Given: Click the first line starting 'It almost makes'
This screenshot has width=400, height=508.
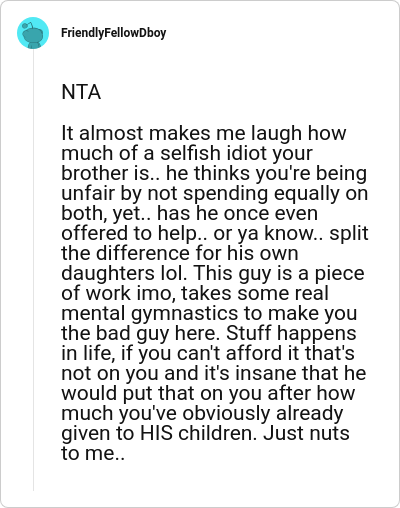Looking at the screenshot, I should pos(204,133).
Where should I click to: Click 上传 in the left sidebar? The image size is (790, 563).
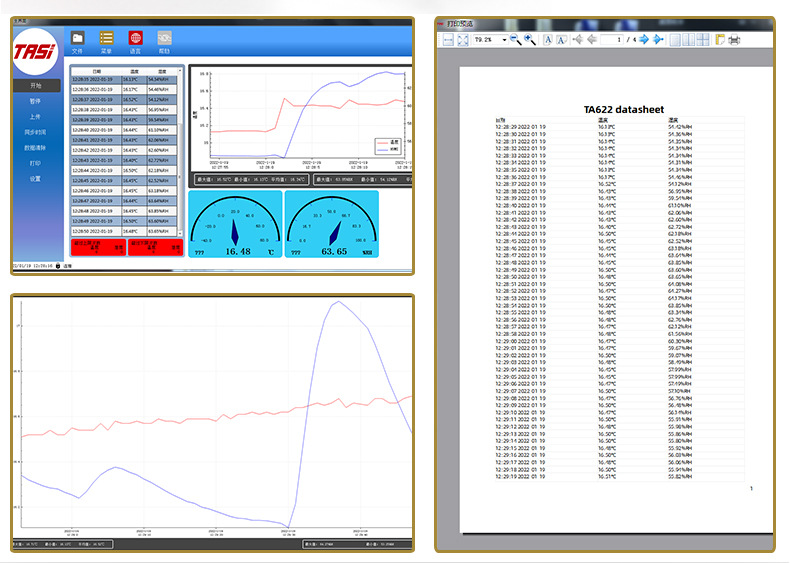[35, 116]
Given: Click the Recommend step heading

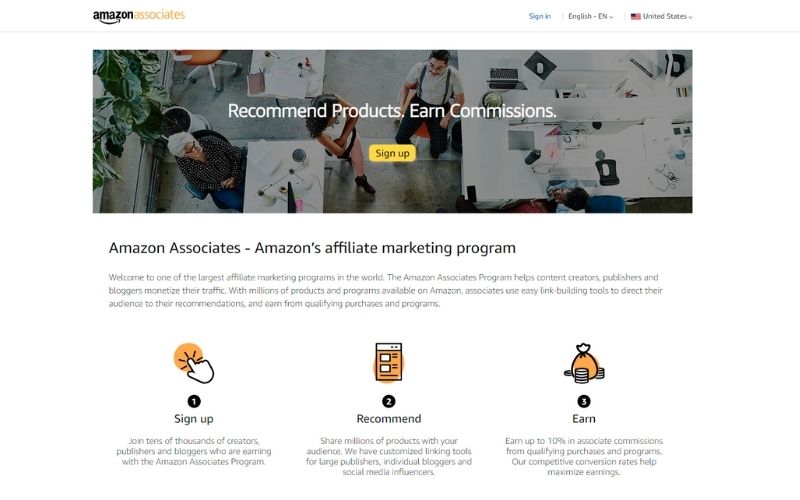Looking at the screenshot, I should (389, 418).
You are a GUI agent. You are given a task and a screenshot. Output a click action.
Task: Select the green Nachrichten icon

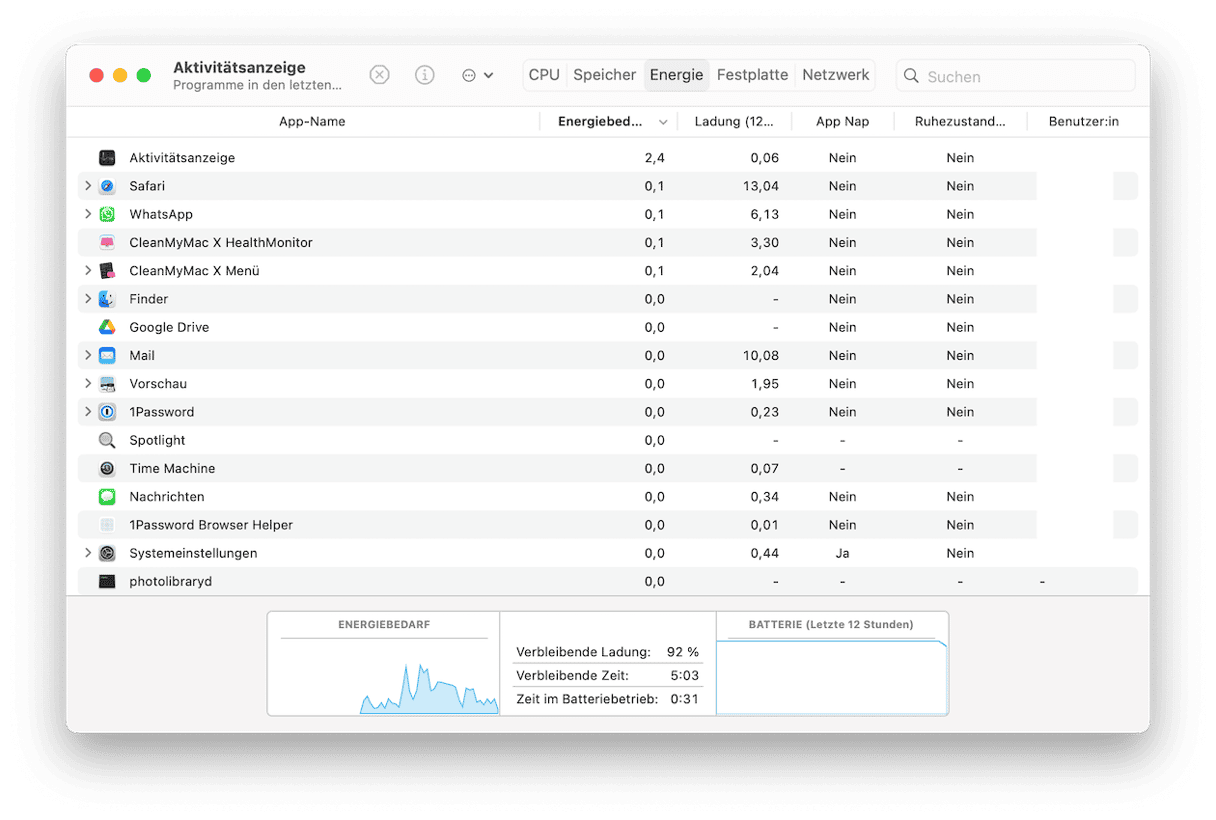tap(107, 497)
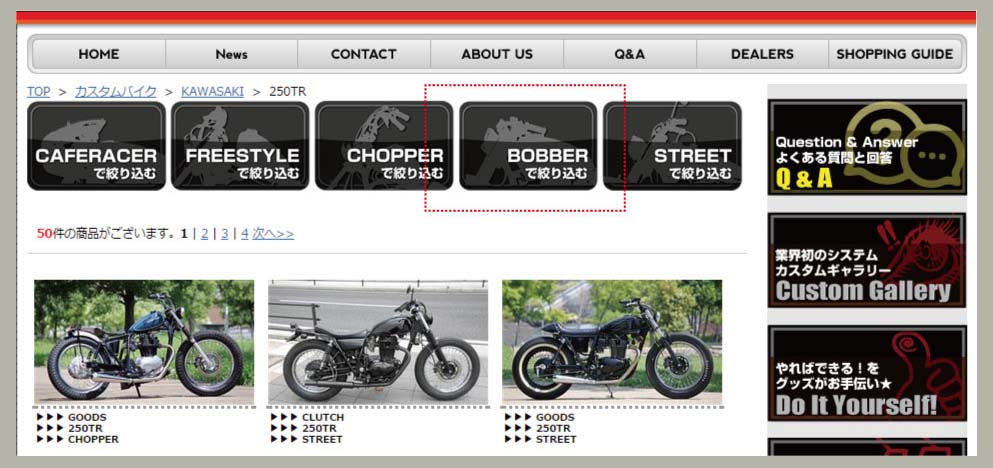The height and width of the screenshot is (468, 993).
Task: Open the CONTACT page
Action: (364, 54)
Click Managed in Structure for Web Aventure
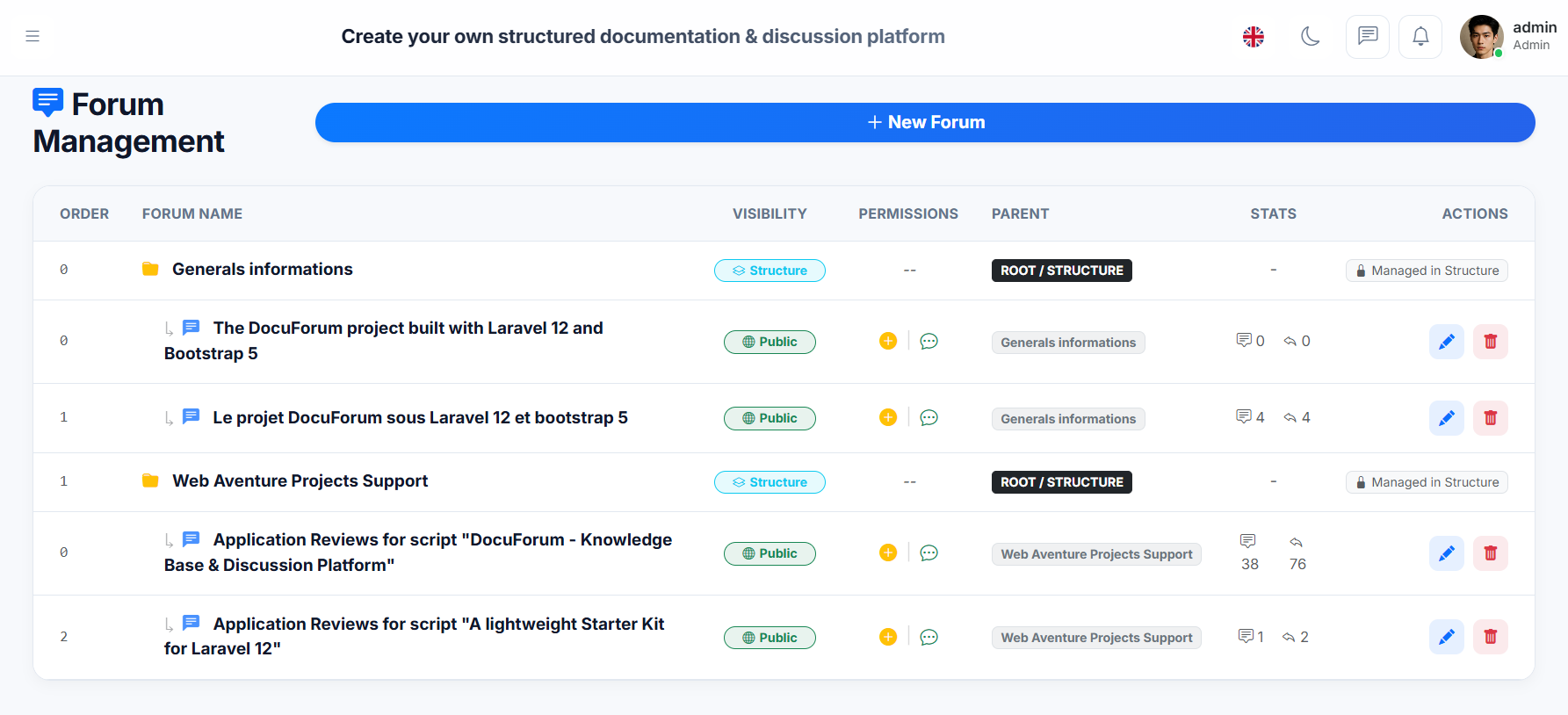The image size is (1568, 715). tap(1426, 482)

▬▬▬▬▬▬▬▬▬▬

◆ Exercise
Please print each of the records word for word, keeping the pictures out.

◆ Result
Given: Click the first line starting 'It almost makes'
This screenshot has width=400, height=508.
Looking at the screenshot, I should pos(204,133).
Where should I click to: Click 上传 in the left sidebar? The image size is (790, 563).
[35, 116]
Given: Click the Recommend step heading

Looking at the screenshot, I should (389, 418).
You are a GUI agent. You are given a task and a screenshot. Output a click action.
Task: Select the green Nachrichten icon

tap(107, 497)
The height and width of the screenshot is (468, 993).
Task: Open the CONTACT page
Action: (364, 54)
Click Managed in Structure for Web Aventure
The image size is (1568, 715). tap(1426, 482)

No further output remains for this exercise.